== EXERCISE DATA
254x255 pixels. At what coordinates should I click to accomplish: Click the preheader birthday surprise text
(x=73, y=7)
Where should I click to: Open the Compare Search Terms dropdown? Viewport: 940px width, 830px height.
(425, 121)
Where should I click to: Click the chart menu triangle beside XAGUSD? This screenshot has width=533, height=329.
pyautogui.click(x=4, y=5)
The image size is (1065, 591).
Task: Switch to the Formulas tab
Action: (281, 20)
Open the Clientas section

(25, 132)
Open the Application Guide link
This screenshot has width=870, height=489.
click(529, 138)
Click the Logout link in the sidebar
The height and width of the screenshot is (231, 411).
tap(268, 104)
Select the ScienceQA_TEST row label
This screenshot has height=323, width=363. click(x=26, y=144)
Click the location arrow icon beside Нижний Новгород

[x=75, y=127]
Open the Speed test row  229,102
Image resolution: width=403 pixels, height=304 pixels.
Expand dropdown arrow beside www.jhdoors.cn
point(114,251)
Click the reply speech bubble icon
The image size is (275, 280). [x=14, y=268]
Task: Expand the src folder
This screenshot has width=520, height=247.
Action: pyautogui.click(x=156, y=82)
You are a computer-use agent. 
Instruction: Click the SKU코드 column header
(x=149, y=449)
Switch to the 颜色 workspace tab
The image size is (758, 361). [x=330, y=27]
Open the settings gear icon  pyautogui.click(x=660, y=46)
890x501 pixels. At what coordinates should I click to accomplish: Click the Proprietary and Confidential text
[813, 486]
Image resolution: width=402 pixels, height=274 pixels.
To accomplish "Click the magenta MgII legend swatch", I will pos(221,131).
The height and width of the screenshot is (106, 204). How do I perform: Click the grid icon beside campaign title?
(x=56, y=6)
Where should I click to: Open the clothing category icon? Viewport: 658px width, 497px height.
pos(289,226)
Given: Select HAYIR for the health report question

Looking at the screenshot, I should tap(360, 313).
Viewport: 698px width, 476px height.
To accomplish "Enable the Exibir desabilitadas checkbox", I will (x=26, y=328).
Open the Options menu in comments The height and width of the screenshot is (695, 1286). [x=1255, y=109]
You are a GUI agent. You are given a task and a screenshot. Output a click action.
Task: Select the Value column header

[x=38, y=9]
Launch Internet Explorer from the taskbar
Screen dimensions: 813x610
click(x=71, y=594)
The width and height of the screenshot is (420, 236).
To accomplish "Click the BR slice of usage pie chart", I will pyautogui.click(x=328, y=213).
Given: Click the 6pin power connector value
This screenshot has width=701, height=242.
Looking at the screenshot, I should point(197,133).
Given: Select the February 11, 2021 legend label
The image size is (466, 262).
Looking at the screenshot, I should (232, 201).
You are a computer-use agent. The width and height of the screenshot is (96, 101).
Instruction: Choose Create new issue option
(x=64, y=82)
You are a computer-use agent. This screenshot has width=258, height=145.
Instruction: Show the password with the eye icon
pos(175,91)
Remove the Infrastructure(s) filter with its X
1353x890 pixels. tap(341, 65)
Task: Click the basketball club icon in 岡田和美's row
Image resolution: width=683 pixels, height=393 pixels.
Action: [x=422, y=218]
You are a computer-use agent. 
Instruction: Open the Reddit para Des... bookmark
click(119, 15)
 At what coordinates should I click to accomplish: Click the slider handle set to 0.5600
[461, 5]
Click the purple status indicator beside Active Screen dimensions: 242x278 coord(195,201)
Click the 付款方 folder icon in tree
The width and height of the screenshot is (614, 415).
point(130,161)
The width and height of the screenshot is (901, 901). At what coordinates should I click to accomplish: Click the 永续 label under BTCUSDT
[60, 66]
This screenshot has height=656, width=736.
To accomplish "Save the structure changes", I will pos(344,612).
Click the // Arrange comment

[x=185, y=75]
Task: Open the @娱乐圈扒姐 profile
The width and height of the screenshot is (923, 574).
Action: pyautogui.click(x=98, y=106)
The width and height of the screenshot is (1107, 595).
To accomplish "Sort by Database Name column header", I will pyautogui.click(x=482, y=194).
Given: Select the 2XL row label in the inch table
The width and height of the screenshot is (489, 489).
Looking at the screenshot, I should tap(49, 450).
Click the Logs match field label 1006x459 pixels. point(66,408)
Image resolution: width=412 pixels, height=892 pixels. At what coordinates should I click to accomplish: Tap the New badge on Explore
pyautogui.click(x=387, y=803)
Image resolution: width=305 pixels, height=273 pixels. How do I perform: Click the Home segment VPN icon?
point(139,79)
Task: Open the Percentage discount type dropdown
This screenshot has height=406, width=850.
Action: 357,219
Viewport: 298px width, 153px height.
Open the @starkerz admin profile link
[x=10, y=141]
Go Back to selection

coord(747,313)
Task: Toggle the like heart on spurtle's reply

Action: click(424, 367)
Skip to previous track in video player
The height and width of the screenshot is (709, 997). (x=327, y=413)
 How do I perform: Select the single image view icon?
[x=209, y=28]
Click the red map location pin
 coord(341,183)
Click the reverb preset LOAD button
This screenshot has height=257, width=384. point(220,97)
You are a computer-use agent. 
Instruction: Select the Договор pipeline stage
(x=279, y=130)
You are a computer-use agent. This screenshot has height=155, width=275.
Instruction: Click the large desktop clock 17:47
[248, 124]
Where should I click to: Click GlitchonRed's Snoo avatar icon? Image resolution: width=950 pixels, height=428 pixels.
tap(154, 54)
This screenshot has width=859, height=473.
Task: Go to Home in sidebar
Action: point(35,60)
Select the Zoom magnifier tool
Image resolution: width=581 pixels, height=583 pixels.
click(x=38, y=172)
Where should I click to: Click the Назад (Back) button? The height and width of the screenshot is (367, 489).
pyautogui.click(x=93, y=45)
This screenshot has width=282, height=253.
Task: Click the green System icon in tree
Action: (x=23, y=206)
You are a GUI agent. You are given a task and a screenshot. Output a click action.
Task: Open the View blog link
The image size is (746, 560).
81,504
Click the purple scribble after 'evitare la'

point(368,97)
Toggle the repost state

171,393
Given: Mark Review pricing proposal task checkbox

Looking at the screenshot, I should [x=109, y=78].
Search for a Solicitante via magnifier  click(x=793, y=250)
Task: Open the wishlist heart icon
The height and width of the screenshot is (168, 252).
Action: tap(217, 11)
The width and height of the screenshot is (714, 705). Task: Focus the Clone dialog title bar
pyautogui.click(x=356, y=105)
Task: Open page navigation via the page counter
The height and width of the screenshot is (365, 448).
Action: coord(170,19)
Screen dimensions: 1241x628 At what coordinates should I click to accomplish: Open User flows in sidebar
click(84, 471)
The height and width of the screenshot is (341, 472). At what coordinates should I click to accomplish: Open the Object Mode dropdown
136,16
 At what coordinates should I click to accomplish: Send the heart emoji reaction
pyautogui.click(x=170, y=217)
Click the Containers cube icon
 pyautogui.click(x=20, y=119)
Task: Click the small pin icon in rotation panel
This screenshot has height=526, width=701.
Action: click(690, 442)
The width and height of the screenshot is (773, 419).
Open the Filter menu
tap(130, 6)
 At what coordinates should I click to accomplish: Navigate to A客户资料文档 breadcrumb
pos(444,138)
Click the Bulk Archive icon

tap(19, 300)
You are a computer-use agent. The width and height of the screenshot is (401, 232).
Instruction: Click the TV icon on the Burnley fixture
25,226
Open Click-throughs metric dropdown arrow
====
### TASK BRIEF
Would you set down all of the entries again, word for word?

### RESULT OF THIS TASK
254x255 pixels. At what coordinates should I click to accomplish: Click the preheader birthday surprise text
(x=73, y=7)
Where should I click to: Open the Compare Search Terms dropdown? Viewport: 940px width, 830px height.
(425, 121)
Where should I click to: Click the chart menu triangle beside XAGUSD? This screenshot has width=533, height=329.
pyautogui.click(x=4, y=5)
The image size is (1065, 591).
Task: Switch to the Formulas tab
Action: (281, 20)
Open the Clientas section

(25, 132)
Open the Application Guide link
This screenshot has width=870, height=489.
click(529, 138)
Click the Logout link in the sidebar
The height and width of the screenshot is (231, 411).
tap(268, 104)
Select the ScienceQA_TEST row label
This screenshot has height=323, width=363. click(x=26, y=144)
Click the location arrow icon beside Нижний Новгород

[x=75, y=127]
Open the Speed test row  229,102
Image resolution: width=403 pixels, height=304 pixels.
Expand dropdown arrow beside www.jhdoors.cn
point(114,251)
Click the reply speech bubble icon
The image size is (275, 280). [x=14, y=268]
Task: Expand the src folder
This screenshot has width=520, height=247.
Action: pyautogui.click(x=156, y=82)
You are a computer-use agent. 
Instruction: Click the SKU코드 column header
(x=149, y=449)
Switch to the 颜色 workspace tab
The image size is (758, 361). [x=330, y=27]
Open the settings gear icon  pyautogui.click(x=660, y=46)
890x501 pixels. At what coordinates should I click to accomplish: Click the Proprietary and Confidential text
[813, 486]
Image resolution: width=402 pixels, height=274 pixels.
To accomplish "Click the magenta MgII legend swatch", I will pos(221,131).
The height and width of the screenshot is (106, 204). How do I perform: Click the grid icon beside campaign title?
(x=56, y=6)
Where should I click to: Open the clothing category icon? Viewport: 658px width, 497px height.
pos(289,226)
Given: Select HAYIR for the health report question

Looking at the screenshot, I should tap(360, 313).
Viewport: 698px width, 476px height.
To accomplish "Enable the Exibir desabilitadas checkbox", I will (x=26, y=328).
Open the Options menu in comments The height and width of the screenshot is (695, 1286). [x=1255, y=109]
You are a GUI agent. You are given a task and a screenshot. Output a click action.
Task: Select the Value column header

[x=38, y=9]
Launch Internet Explorer from the taskbar
Screen dimensions: 813x610
click(x=71, y=594)
The width and height of the screenshot is (420, 236).
To accomplish "Click the BR slice of usage pie chart", I will pyautogui.click(x=328, y=213).
Given: Click the 6pin power connector value
This screenshot has width=701, height=242.
Looking at the screenshot, I should point(197,133).
Given: Select the February 11, 2021 legend label
The image size is (466, 262).
Looking at the screenshot, I should (232, 201).
You are a computer-use agent. The width and height of the screenshot is (96, 101).
Instruction: Choose Create new issue option
(x=64, y=82)
You are a computer-use agent. This screenshot has width=258, height=145.
Instruction: Show the password with the eye icon
pos(175,91)
Remove the Infrastructure(s) filter with its X
1353x890 pixels. tap(341, 65)
Task: Click the basketball club icon in 岡田和美's row
Image resolution: width=683 pixels, height=393 pixels.
Action: [x=422, y=218]
You are a computer-use agent. 
Instruction: Open the Reddit para Des... bookmark
click(119, 15)
 At what coordinates should I click to accomplish: Click the slider handle set to 0.5600
[461, 5]
Click the purple status indicator beside Active Screen dimensions: 242x278 coord(195,201)
Click the 付款方 folder icon in tree
The width and height of the screenshot is (614, 415).
point(130,161)
The width and height of the screenshot is (901, 901). At what coordinates should I click to accomplish: Click the 永续 label under BTCUSDT
[60, 66]
This screenshot has height=656, width=736.
To accomplish "Save the structure changes", I will pos(344,612).
Click the // Arrange comment

[x=185, y=75]
Task: Open the @娱乐圈扒姐 profile
The width and height of the screenshot is (923, 574).
Action: pyautogui.click(x=98, y=106)
The width and height of the screenshot is (1107, 595).
To accomplish "Sort by Database Name column header", I will pyautogui.click(x=482, y=194).
Given: Select the 2XL row label in the inch table
The width and height of the screenshot is (489, 489).
Looking at the screenshot, I should tap(49, 450).
Click the Logs match field label 1006x459 pixels. point(66,408)
Image resolution: width=412 pixels, height=892 pixels. At what coordinates should I click to accomplish: Tap the New badge on Explore
pyautogui.click(x=387, y=803)
Image resolution: width=305 pixels, height=273 pixels. How do I perform: Click the Home segment VPN icon?
point(139,79)
Task: Open the Percentage discount type dropdown
This screenshot has height=406, width=850.
Action: 357,219
Viewport: 298px width, 153px height.
Open the @starkerz admin profile link
[x=10, y=141]
Go Back to selection

coord(747,313)
Task: Toggle the like heart on spurtle's reply

Action: click(424, 367)
Skip to previous track in video player
The height and width of the screenshot is (709, 997). (x=327, y=413)
 How do I perform: Select the single image view icon?
[x=209, y=28]
Click the red map location pin
 coord(341,183)
Click the reverb preset LOAD button
This screenshot has height=257, width=384. point(220,97)
You are a computer-use agent. 
Instruction: Select the Договор pipeline stage
(x=279, y=130)
You are a computer-use agent. This screenshot has height=155, width=275.
Instruction: Click the large desktop clock 17:47
[248, 124]
Where should I click to: Click GlitchonRed's Snoo avatar icon? Image resolution: width=950 pixels, height=428 pixels.
tap(154, 54)
This screenshot has width=859, height=473.
Task: Go to Home in sidebar
Action: point(35,60)
Select the Zoom magnifier tool
Image resolution: width=581 pixels, height=583 pixels.
click(x=38, y=172)
Where should I click to: Click the Назад (Back) button? The height and width of the screenshot is (367, 489).
pyautogui.click(x=93, y=45)
This screenshot has width=282, height=253.
Task: Click the green System icon in tree
Action: (x=23, y=206)
You are a GUI agent. You are given a task and a screenshot. Output a click action.
Task: Open the View blog link
The image size is (746, 560).
81,504
Click the purple scribble after 'evitare la'

point(368,97)
Toggle the repost state

171,393
Given: Mark Review pricing proposal task checkbox

Looking at the screenshot, I should [x=109, y=78].
Search for a Solicitante via magnifier  click(x=793, y=250)
Task: Open the wishlist heart icon
The height and width of the screenshot is (168, 252).
Action: tap(217, 11)
The width and height of the screenshot is (714, 705). Task: Focus the Clone dialog title bar
pyautogui.click(x=356, y=105)
Task: Open page navigation via the page counter
The height and width of the screenshot is (365, 448).
Action: coord(170,19)
Screen dimensions: 1241x628 At what coordinates should I click to accomplish: Open User flows in sidebar
click(84, 471)
The height and width of the screenshot is (341, 472). At what coordinates should I click to accomplish: Open the Object Mode dropdown
136,16
 At what coordinates should I click to accomplish: Send the heart emoji reaction
pyautogui.click(x=170, y=217)
Click the Containers cube icon
 pyautogui.click(x=20, y=119)
Task: Click the small pin icon in rotation panel
This screenshot has height=526, width=701.
Action: click(690, 442)
The width and height of the screenshot is (773, 419).
Open the Filter menu
tap(130, 6)
 At what coordinates should I click to accomplish: Navigate to A客户资料文档 breadcrumb
pos(444,138)
Click the Bulk Archive icon

tap(19, 300)
You are a computer-use agent. The width and height of the screenshot is (401, 232).
Instruction: Click the TV icon on the Burnley fixture
25,226
Open Click-throughs metric dropdown arrow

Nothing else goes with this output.